Autonomic dysfunction, the loss of ability of sensation, motor deficit and areflexia are the main neurological findings of anterior spinal cord syndrome. Neurological examination of our case revealed normal mental functions, normal upper extremity reflexes and muscle strength, while deep tendon reflexes and motor functions were absent in the lower extremities. Light touch and pin prick sensation is absent at level T6, and the lower, vibrational and positional senses were preserved. As a consequence of neurological examination findings the patient was thought to have an acute anterior spinal cord ischemia syndrome due to the intervention. The level of neurological findings suggests strongly ischemia of the anterior spinal cord below T5 and embolus of the Adamkiewicz artery was confirmed. MRI helped us to make correct diagnosis by showing a hyperintensity of between T6 to T10 on T2W images and a bulky cord and hypointensity on T1W images.

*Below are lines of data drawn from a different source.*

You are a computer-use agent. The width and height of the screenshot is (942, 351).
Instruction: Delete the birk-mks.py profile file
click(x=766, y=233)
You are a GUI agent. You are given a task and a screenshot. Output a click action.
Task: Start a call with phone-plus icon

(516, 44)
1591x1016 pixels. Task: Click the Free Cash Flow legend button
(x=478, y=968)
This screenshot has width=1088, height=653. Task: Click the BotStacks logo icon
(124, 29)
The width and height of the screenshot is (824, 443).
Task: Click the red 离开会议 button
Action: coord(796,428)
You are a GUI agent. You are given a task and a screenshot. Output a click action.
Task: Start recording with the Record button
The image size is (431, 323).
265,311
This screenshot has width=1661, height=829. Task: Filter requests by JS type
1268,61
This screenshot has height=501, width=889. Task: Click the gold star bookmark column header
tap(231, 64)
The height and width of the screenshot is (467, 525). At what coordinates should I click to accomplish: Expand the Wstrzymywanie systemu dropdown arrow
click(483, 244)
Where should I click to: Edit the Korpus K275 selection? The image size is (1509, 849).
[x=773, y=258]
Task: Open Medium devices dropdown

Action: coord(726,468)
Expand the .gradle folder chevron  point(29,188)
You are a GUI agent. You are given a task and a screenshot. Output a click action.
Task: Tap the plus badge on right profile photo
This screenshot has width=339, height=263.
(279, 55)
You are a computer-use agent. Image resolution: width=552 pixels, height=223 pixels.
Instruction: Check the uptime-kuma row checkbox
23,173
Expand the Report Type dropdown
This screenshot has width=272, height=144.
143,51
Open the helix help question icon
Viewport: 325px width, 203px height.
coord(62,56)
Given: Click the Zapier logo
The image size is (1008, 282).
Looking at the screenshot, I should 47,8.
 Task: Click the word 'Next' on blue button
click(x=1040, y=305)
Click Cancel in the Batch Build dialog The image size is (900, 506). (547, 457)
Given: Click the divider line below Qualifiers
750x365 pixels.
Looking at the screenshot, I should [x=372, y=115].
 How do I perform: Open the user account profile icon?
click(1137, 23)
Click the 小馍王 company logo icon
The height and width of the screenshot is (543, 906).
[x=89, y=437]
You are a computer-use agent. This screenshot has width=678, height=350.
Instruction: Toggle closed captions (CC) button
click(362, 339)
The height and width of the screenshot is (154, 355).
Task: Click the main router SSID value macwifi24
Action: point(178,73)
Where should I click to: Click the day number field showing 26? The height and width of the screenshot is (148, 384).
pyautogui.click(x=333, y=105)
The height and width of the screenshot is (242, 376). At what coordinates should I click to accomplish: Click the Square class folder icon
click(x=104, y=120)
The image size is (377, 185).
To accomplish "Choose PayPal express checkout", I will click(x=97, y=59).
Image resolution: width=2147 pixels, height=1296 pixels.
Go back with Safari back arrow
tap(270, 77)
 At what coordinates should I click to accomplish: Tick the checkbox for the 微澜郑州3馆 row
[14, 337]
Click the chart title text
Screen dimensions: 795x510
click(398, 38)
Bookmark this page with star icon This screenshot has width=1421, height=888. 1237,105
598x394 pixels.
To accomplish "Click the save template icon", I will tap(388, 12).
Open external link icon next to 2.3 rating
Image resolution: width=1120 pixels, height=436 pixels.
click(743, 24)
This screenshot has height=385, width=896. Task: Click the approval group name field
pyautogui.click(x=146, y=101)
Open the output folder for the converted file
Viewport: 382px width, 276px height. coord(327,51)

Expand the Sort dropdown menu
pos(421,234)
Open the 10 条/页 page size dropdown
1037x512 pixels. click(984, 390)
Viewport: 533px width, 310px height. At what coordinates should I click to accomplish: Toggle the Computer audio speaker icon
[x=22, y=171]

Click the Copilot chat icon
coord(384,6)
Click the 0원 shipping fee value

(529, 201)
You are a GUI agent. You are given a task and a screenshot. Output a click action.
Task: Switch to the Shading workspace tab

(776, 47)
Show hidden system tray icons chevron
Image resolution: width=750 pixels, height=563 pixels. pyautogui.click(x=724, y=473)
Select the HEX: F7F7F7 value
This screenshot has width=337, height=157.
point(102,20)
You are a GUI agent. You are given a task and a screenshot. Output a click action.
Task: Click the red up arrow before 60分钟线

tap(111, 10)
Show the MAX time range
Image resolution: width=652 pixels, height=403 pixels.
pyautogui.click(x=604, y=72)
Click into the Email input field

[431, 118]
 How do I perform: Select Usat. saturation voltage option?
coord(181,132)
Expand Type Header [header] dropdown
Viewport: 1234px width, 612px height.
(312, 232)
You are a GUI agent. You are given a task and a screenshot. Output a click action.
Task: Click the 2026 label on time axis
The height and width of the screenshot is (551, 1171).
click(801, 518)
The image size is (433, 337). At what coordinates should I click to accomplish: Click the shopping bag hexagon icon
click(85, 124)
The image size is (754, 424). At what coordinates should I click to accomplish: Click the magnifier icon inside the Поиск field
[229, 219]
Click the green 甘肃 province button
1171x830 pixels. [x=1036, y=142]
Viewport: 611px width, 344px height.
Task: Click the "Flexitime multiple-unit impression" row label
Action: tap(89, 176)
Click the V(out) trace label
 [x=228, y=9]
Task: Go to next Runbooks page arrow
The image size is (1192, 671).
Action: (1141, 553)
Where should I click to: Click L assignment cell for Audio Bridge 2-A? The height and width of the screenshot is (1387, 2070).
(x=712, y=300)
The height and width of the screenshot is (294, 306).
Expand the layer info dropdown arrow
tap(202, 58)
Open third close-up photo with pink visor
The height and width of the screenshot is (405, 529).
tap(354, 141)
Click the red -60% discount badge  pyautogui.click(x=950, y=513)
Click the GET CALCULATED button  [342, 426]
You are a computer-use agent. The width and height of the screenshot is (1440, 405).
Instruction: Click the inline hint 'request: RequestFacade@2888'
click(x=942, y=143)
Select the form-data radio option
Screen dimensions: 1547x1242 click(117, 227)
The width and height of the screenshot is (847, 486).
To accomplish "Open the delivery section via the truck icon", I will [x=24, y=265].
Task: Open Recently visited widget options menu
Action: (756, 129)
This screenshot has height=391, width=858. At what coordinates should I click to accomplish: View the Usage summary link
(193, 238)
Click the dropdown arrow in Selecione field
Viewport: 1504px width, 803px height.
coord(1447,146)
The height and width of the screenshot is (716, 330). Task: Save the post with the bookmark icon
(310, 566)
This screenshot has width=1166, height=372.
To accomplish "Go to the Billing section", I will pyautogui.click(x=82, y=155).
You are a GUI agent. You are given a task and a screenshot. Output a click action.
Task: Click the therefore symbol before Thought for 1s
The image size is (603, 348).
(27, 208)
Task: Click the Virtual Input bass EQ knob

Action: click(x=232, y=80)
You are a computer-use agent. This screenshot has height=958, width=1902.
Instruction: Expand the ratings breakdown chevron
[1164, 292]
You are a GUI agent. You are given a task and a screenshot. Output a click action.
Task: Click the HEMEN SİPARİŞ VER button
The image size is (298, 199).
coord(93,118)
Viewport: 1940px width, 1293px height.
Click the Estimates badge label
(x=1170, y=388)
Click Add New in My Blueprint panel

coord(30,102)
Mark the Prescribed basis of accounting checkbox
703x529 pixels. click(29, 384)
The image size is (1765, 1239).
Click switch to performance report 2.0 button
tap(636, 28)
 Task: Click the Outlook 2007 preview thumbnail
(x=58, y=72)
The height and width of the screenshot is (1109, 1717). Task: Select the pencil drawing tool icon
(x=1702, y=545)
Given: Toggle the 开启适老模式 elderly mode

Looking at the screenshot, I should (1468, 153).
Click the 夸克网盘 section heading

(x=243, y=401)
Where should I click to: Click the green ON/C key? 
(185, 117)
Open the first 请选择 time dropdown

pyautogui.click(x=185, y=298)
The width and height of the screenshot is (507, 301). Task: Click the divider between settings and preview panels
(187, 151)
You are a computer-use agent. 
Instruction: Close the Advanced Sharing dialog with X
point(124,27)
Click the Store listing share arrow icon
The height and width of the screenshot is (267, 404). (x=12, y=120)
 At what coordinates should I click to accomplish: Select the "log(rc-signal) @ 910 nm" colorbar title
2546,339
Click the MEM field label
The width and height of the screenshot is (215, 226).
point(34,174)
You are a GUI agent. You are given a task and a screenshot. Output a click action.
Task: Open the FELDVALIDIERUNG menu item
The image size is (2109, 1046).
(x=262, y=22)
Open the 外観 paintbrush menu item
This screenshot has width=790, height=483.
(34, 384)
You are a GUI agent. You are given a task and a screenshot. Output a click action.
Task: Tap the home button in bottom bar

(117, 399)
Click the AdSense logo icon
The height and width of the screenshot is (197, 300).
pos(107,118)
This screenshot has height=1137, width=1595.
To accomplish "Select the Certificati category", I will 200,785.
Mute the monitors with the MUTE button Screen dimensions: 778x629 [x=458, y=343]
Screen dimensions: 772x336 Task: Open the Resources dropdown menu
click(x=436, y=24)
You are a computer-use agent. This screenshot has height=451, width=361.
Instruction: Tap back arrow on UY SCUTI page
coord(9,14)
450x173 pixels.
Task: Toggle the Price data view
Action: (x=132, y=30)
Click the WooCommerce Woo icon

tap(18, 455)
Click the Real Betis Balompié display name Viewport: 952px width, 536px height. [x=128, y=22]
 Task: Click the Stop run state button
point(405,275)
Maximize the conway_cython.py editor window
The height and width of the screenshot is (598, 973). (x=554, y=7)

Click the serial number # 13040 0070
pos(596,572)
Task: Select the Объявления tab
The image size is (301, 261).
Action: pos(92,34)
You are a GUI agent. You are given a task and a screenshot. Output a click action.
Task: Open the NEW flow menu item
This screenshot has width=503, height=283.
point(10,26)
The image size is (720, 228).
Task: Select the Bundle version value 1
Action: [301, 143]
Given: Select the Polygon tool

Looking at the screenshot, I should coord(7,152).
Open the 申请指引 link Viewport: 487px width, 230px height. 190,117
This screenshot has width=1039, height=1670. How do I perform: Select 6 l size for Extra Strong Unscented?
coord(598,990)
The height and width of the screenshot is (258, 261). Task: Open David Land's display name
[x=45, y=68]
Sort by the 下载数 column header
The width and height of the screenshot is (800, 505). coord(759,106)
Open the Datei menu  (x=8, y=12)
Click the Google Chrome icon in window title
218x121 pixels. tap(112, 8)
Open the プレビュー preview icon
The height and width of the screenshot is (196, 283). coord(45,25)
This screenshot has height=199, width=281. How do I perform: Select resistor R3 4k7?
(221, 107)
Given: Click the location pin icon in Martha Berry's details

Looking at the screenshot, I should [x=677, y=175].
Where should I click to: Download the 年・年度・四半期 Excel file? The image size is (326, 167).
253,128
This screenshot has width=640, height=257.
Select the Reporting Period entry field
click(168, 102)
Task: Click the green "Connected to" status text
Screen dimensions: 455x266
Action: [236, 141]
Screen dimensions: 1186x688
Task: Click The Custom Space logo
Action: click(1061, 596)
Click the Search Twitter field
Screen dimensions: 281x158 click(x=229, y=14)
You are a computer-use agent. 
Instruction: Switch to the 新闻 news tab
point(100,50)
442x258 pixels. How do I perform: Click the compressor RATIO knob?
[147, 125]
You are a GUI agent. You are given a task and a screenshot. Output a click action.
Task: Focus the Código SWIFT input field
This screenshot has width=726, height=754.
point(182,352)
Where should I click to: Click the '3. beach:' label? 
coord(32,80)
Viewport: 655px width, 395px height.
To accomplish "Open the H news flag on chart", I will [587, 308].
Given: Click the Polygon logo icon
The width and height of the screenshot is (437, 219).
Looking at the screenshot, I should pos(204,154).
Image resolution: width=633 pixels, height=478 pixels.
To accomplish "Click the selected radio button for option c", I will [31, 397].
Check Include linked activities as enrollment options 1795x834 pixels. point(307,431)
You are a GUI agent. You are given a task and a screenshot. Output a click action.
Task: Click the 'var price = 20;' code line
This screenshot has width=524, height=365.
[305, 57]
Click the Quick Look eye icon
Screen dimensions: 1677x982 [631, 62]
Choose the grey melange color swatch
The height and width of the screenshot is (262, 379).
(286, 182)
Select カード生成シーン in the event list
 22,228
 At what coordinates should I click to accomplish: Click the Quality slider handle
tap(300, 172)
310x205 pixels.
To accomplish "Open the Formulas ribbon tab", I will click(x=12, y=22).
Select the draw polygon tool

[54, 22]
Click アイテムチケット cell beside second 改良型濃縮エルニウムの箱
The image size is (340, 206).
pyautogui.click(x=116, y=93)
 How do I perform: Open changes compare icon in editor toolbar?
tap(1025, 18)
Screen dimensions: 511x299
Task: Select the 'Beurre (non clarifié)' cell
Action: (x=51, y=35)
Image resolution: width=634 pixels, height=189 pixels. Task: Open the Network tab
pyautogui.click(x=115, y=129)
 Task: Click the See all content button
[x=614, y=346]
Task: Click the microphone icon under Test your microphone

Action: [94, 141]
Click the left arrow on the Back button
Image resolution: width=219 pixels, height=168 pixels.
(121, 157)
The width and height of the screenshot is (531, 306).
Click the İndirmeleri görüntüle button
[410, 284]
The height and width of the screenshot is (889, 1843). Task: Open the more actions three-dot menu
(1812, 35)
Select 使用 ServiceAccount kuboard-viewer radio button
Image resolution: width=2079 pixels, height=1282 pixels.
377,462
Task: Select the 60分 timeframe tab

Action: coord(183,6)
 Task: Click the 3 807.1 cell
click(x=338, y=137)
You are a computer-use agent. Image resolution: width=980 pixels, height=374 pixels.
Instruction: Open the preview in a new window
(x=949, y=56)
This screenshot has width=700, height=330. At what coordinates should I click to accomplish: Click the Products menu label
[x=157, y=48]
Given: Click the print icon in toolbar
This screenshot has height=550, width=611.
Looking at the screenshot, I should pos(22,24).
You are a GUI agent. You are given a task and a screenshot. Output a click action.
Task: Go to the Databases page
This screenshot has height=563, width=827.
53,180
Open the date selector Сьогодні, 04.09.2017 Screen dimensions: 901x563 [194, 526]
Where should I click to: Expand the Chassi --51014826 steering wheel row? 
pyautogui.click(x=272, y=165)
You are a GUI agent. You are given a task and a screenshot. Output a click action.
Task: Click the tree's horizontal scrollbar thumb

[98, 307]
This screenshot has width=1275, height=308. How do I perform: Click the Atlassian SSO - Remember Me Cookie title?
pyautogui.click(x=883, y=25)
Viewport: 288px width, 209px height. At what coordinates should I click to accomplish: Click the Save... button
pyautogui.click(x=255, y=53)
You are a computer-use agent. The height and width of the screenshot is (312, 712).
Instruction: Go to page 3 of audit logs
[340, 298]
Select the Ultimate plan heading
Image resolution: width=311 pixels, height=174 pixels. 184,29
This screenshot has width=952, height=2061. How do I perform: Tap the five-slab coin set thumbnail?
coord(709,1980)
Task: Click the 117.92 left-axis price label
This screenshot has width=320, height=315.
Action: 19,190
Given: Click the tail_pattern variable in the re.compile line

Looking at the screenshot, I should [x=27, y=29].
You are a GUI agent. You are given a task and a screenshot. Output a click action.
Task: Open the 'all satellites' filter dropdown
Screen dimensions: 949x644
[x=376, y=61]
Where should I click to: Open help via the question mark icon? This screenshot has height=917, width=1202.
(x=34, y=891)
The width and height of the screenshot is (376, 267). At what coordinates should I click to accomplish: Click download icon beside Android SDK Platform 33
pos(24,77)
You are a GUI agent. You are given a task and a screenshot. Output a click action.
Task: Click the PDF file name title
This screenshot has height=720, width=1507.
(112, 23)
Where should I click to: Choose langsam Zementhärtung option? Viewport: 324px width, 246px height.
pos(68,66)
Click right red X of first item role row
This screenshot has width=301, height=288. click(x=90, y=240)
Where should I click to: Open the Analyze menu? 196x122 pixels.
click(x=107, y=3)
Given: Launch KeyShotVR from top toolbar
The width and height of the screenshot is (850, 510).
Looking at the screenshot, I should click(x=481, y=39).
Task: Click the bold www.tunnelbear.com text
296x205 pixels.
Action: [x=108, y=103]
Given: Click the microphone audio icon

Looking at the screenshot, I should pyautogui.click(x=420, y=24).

The rehabilitation program started immediately and the patient was transferred to the physiotherapy and rehabilitation unit of another hospital. The patient was followed for 3 months in hospital under the surveillance of cardiology, psychiatry, neurology and physiotherapy. Unfortunately, the patient never regained ambulation.

Conclusion

Acute spinal cord ischemia syndrome secondary to vascular invasive intervention, especially coronary intervention, is a very rare complication. If spinal cord injury occurs despite all the security measurements being protective, it is crucial to work as a team and start early rehabilitation.

Limitations

We would like to thank reviewer 2 for his/her attention to the CT angiogram for the Adamkiewicz artery, which is crucial for diagnosis. In our case a control CT angiogram for Adamkiewicz artery was not done because the possible harm of contrast to the kidney and radiation (the patient was exposed to the radiation four times and to the contrast two times). This could be a limitation of our case report.